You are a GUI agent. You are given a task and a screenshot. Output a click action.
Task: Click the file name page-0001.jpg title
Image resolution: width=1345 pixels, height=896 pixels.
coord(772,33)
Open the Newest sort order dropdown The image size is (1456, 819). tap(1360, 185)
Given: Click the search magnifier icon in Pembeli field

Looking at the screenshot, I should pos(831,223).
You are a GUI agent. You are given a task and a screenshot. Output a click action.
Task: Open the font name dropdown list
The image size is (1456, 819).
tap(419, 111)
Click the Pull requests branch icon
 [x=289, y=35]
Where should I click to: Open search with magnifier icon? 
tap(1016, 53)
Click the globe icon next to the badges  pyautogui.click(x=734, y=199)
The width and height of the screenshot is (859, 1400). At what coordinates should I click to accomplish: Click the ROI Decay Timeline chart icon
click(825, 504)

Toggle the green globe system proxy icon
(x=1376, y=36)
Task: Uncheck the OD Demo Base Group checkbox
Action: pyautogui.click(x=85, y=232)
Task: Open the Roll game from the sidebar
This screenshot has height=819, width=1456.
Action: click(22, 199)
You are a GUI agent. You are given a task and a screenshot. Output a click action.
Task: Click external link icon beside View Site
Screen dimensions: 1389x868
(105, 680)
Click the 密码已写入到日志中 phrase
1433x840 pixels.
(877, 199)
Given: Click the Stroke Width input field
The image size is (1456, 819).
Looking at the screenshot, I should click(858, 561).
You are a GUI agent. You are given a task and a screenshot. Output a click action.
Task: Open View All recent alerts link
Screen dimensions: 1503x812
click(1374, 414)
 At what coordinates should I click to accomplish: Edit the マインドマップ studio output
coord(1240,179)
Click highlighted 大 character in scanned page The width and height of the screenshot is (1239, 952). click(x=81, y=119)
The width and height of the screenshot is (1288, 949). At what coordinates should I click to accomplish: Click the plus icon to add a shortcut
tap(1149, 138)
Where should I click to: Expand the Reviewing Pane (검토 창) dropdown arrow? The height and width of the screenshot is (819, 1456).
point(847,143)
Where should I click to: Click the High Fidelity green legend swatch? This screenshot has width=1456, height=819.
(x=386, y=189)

## Problem details
From the data above, copy each line where the string "link" appears.

## Response to this exercise
Task: Click external link icon beside View Site
Task: Open View All recent alerts link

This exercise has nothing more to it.